SOURCE DOCUMENT ->
== Segment start ==
ABU DHABI // The UAE cricket squad has cancelled a planned tour of Sri Lanka following the attack by gunmen on the Sri Lankan team in Pakistan on Tuesday.
With the World Cup-qualifying tournament taking place in South Africa early next month, the UAE had planned to face some of Sri Lanka's top sides in warm-up games and was due to leave on Friday. But with the UAE side composed of several Pakistan nationals who, it was feared, could become potential targets of revenge attacks, the team pulled out of the tour.
"It is regrettable," said Dilawar Mani, chief executive of the Abu Dhabi Cricket Council and a member of the Emirates Cricket Board (ECB). "But we feel, given the current climate, it is advisable to keep our players here in the UAE. We are currently in the process of revising our schedule to ensure that the players have top-quality preparation for the qualifying tournament in South Africa, free of any worries about their safety."
The former UAE captain and Pakistani national, Arshad Ali, who has always maintained sports teams must not be cowed by security threats, expressed disappointment at the decision.
"We are a team and I fully respect the decision taken by our committee, which has our safety as their main concern," said the batsman who led the UAE to ACC Trophy success in 2006. "But I am sad. What happened in Lahore is very bad for cricket and on a human level a terrible thing. There are a few bad people out there doing bad things and because of that cricket is going to suffer and all the people in Pakistan and Sri Lanka who love the game are also going to suffer."
== Segment end ==
EXERCISE TASKS ->
1) Copy verbatim the part of the rows below that opens with the line containing "The height and width of the screenshot is (318, 510)." and closes with the line containing "post-card: Anonymous 5mo ⋮ Happy mother's day ❤😘😘😘💗😘🏫… is", including both of those lines.
2) Continue the article on the UAE squad's cancelled Sri Lanka tour, picking up directly after its final sentence.

(Stored items)
== Segment start ==
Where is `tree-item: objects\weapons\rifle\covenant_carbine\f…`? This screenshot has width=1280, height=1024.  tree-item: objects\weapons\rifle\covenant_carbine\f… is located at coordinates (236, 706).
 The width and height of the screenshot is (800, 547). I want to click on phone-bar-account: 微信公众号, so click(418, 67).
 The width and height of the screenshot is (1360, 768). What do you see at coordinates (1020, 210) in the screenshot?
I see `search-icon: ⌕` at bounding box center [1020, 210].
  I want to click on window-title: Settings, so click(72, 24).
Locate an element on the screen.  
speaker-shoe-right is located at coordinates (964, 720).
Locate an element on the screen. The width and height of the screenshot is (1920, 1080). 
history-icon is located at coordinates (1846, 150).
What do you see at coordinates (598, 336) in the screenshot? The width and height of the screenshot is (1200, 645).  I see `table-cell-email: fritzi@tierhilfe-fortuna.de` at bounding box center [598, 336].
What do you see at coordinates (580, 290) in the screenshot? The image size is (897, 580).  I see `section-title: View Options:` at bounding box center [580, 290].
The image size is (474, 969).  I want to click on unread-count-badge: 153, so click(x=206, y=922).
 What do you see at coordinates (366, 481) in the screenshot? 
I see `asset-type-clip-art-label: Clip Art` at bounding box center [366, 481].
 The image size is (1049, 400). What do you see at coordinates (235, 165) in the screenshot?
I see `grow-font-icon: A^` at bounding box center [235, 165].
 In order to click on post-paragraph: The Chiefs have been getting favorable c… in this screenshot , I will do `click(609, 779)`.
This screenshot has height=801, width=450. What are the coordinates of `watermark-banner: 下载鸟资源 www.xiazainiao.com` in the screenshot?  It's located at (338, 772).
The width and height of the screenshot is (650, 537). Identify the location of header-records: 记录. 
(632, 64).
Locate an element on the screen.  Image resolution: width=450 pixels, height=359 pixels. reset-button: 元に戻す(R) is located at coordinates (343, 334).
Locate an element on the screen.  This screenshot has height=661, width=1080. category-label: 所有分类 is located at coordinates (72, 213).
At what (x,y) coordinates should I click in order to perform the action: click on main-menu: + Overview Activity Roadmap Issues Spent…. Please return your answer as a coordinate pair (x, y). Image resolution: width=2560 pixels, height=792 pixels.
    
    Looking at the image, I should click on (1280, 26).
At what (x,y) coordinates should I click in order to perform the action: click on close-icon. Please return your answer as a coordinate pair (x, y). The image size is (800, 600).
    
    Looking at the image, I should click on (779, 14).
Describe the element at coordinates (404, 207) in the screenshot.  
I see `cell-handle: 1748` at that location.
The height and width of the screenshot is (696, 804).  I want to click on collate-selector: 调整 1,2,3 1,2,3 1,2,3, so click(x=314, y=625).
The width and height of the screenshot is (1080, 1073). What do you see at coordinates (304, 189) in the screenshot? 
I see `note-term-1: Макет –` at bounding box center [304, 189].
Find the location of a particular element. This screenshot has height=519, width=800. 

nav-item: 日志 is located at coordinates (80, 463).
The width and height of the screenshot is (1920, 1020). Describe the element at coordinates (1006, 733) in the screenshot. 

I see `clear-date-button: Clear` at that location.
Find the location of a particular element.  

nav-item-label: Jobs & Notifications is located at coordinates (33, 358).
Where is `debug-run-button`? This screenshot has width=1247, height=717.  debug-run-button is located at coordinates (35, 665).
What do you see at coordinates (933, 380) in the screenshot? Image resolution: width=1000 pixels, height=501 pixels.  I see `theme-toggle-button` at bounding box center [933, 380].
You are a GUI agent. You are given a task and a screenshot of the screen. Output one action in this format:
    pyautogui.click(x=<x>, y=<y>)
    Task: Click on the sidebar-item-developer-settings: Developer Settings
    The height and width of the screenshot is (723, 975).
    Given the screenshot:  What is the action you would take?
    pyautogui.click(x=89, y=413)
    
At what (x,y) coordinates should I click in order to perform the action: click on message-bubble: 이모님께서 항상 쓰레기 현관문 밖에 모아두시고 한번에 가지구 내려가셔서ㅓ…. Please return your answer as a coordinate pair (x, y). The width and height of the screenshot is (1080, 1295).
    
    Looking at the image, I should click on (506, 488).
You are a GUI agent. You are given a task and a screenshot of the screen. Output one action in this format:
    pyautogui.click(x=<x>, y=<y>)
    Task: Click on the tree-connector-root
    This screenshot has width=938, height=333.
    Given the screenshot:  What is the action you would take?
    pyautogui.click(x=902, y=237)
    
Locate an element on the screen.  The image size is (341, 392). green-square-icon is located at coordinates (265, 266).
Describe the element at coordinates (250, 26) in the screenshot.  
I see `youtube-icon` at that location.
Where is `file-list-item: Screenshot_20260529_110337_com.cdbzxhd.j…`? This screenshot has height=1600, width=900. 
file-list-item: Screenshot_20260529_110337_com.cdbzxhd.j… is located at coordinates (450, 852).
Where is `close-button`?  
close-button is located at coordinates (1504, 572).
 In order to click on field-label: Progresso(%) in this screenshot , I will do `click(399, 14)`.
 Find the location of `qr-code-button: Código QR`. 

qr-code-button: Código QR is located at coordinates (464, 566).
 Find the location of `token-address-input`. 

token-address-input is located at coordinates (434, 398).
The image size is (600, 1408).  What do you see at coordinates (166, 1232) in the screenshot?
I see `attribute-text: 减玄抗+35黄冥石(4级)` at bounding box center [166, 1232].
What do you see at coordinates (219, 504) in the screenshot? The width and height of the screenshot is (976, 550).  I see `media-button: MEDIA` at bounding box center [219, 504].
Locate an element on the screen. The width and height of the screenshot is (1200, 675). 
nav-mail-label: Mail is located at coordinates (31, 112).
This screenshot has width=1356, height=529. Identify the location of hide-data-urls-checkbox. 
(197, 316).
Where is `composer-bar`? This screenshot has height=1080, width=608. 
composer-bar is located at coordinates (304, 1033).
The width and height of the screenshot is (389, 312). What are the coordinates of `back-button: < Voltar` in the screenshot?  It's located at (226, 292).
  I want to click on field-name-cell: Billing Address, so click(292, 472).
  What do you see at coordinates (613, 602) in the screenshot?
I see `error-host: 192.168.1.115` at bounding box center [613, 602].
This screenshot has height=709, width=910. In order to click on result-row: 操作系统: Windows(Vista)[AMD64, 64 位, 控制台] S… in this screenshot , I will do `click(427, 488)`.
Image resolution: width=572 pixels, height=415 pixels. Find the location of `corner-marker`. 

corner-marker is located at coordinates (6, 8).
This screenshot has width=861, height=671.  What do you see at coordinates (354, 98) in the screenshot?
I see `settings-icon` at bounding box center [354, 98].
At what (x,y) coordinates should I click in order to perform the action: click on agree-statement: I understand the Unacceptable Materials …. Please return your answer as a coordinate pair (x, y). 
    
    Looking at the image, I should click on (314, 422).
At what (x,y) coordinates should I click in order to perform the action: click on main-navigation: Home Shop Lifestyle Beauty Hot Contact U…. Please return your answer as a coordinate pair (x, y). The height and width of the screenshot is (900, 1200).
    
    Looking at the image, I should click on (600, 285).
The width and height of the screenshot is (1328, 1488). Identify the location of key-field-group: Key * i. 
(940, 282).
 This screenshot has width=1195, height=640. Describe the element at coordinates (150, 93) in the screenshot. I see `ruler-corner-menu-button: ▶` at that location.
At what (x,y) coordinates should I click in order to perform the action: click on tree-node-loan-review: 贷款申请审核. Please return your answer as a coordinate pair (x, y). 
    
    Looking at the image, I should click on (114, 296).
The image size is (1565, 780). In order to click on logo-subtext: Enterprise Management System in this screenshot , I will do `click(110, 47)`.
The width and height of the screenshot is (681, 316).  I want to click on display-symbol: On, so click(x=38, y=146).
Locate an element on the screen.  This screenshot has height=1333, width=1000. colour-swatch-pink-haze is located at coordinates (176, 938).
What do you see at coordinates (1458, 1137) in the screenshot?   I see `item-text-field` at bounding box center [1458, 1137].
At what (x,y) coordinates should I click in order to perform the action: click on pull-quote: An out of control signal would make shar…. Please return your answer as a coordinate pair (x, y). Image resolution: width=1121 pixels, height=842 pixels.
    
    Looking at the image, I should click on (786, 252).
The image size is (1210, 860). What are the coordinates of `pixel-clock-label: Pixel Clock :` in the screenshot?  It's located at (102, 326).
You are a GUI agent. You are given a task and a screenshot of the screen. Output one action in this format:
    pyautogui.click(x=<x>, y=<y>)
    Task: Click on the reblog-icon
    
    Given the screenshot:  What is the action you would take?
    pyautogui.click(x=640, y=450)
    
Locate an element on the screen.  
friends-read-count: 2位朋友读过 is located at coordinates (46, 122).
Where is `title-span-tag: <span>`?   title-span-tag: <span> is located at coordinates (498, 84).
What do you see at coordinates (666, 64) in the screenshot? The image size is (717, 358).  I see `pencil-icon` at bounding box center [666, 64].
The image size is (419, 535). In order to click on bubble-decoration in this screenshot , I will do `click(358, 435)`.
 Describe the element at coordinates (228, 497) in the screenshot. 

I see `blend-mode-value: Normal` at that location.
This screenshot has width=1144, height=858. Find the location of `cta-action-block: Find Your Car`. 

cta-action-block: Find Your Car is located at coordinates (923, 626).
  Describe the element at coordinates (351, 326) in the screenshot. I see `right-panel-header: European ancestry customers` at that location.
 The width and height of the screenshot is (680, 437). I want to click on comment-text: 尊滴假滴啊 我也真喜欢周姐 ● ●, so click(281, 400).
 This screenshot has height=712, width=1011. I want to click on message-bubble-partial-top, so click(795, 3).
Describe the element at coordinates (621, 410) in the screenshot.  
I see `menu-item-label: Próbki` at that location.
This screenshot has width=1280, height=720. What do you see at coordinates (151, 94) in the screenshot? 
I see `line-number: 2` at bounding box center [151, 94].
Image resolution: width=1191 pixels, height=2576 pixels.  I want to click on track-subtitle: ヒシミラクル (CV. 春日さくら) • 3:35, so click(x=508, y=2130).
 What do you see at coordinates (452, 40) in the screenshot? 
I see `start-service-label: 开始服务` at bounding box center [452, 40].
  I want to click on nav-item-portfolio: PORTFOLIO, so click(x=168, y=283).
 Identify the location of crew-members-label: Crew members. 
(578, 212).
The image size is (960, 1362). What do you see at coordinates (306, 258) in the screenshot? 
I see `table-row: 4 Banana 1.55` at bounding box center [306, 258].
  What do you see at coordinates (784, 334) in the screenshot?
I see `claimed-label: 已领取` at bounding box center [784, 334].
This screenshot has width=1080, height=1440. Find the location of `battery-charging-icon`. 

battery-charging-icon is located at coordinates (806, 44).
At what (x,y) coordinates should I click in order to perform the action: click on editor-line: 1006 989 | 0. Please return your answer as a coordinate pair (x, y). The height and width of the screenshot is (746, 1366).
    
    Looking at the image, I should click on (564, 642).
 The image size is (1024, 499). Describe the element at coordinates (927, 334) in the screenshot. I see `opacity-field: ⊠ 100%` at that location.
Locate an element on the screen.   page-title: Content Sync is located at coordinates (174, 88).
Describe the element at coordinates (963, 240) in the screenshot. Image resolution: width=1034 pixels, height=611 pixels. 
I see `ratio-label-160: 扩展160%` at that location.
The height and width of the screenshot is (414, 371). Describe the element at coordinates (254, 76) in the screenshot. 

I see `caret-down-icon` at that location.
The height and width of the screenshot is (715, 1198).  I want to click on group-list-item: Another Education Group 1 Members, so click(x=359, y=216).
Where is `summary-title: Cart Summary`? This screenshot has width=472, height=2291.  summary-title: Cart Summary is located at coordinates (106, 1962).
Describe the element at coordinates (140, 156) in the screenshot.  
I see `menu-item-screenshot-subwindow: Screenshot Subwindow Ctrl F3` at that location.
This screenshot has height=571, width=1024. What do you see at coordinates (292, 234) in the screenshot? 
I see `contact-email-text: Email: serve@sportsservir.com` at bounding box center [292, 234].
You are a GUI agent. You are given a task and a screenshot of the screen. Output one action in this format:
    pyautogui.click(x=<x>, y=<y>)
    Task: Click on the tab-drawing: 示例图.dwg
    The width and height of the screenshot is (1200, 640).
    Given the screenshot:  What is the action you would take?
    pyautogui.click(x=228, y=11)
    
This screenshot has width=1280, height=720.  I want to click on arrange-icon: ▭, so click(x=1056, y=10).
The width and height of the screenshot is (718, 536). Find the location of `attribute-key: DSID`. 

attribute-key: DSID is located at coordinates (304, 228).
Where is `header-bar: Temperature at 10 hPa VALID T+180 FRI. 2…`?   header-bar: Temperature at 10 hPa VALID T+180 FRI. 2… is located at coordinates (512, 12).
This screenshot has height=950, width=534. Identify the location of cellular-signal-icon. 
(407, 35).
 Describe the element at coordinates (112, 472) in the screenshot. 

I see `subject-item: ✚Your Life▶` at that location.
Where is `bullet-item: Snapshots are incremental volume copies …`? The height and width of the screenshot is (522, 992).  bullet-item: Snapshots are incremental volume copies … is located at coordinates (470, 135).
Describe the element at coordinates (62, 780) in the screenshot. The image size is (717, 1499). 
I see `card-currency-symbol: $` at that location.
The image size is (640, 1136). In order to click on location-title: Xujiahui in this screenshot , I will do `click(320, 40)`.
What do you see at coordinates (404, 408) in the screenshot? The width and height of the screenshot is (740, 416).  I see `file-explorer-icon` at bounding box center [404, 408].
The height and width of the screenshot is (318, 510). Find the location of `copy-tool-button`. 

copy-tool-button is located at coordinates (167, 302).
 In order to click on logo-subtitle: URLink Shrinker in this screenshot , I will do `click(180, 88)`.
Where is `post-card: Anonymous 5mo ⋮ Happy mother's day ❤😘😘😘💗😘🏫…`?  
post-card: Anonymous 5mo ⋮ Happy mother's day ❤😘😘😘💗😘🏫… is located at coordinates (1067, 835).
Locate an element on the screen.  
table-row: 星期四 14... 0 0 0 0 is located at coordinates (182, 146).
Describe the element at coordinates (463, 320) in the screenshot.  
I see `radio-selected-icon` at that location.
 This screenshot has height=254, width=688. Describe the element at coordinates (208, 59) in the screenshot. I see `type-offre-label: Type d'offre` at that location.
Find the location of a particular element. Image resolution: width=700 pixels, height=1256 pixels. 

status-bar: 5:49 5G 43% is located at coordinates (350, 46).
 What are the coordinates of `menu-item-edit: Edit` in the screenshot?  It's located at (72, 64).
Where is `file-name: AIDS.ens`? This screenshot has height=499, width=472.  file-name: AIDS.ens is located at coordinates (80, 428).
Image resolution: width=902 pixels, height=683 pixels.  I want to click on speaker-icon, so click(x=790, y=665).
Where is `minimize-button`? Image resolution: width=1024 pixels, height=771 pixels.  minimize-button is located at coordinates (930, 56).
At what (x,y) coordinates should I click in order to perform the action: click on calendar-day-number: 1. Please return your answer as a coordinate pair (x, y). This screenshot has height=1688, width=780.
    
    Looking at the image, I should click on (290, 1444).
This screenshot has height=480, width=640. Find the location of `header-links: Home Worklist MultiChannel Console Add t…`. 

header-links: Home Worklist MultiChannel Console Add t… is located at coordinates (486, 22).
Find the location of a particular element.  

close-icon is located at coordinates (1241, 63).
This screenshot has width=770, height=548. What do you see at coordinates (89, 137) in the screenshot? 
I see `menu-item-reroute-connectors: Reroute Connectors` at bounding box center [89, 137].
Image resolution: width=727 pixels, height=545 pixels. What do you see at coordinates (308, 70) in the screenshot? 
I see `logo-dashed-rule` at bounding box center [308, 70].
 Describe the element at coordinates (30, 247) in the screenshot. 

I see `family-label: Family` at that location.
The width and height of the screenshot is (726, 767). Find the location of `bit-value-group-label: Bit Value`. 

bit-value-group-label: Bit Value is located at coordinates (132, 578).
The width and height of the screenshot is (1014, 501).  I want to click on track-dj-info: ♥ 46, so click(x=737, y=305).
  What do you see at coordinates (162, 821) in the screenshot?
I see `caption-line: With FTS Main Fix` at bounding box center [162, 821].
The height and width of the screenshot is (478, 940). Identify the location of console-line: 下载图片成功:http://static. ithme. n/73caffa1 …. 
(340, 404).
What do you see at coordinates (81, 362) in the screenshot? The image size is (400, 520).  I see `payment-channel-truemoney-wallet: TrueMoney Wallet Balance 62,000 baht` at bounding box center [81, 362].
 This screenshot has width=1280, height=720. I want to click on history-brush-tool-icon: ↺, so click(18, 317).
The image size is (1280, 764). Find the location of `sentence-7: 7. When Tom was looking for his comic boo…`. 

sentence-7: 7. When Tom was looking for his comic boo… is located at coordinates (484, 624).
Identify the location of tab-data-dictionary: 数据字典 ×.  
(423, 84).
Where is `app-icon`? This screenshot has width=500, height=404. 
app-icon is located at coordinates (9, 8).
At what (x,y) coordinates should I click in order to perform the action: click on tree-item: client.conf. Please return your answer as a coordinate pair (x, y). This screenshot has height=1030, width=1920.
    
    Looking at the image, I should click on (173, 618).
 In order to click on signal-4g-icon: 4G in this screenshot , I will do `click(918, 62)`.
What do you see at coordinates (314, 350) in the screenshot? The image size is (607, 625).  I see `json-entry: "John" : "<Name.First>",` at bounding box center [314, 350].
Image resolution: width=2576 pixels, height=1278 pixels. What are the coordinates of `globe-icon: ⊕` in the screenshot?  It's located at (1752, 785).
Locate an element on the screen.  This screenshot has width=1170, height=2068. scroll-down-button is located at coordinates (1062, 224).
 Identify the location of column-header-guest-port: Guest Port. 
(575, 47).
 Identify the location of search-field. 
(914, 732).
== Segment end ==
ANSWERS TO THE EXERCISE ->
1)
The height and width of the screenshot is (318, 510). Find the location of `copy-tool-button`. 

copy-tool-button is located at coordinates (167, 302).
 In order to click on logo-subtitle: URLink Shrinker in this screenshot , I will do `click(180, 88)`.
Where is `post-card: Anonymous 5mo ⋮ Happy mother's day ❤😘😘😘💗😘🏫…`?  
post-card: Anonymous 5mo ⋮ Happy mother's day ❤😘😘😘💗😘🏫… is located at coordinates (1067, 835).

2)
Arshad, who was due to fly to Colombo with the UAE squad, believes cricket boards must make every effort to adopt a "business as usual" approach in defiance of groups who would seek to sow terror and disrupt the global game for political gain.
"My personal view is that in the wider scheme we must continue to play on. We are sportsmen and these things should never have happened to cricket but they did and now we must not let them stop our game," he said.
Serious ramifications are expected on both the sub-continent and among wider cricket-playing nations because of the attack, in which up to 14, apparently well-trained, gunmen armed with automatic weapons and rocket launchers opened fire on the Sri Lanka team's bus, killing six security officers and injuring seven players, an umpire and a coach, but Arshad is prepared to act on his convictions. "I understand the reasons why the tour has been cancelled but I would have been happy to go to Sri Lanka," he said. "I have a Pakistani passport and perhaps there might be a fear of retaliation, but nothing has changed for me. I am a cricketer and I want to play."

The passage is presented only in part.